3d Supp. 9, 100 Cal. Rptr. 372, vacated and remanded.
BURGER, C.J., delivered the opinion of the Court, in which
WHITE, BLACKMUN, POWELL, and REHNQUIST, JJ., joined. DOUGLAS, J.,
would vacate and remand for dismissal of the criminal complaint,
post, p.
413 U. S. 122.
BRENNAN, J., filed a dissenting opinion, in which STEWART and
MARSHALL, JJ., joined,
post, p.
413 U. S.
122.
Page 413 U. S. 116
MR. CHIEF JUSTICE BURGER delivered the opinion of the Court.

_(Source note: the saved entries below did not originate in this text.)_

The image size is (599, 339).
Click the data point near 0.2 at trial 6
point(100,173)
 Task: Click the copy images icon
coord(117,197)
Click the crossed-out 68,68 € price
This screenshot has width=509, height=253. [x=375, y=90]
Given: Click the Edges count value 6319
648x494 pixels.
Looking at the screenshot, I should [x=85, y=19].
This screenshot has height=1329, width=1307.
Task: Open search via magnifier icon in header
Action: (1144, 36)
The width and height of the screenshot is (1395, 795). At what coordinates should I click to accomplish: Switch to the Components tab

We granted certiorari to the Appellate Department of the
Superior Court of California for the County of Los Angeles to
review the petitioner's conviction for violation of California
statutes regarding obscenity.
Petitioner was the proprietor of the Peek-A-Boo Bookstore, one
of the approximately 250 "adult" bookstores in the city of Los
Angeles, California. [
Footnote
1] On May 14, 1969, in response to citizen complaints, an
undercover police officer entered the store and began to peruse
several books and magazines. Petitioner advised the officer that
the store "was not a library." The officer then asked petitioner if
he had "any good sexy books." Petitioner replied that "all of our
books are sexy" and exhibited a lewd photograph. At petitioner's
recommendation, and after petitioner had read aloud a sample
paragraph, the officer purchased the book Suite 69. On the basis of
this sale, petitioner was convicted by a jury of violating
California Penal Code § 311.2, [
Footnote 2] a misdemeanor.
The book, Suite 69, has a plain cover and contains no pictures.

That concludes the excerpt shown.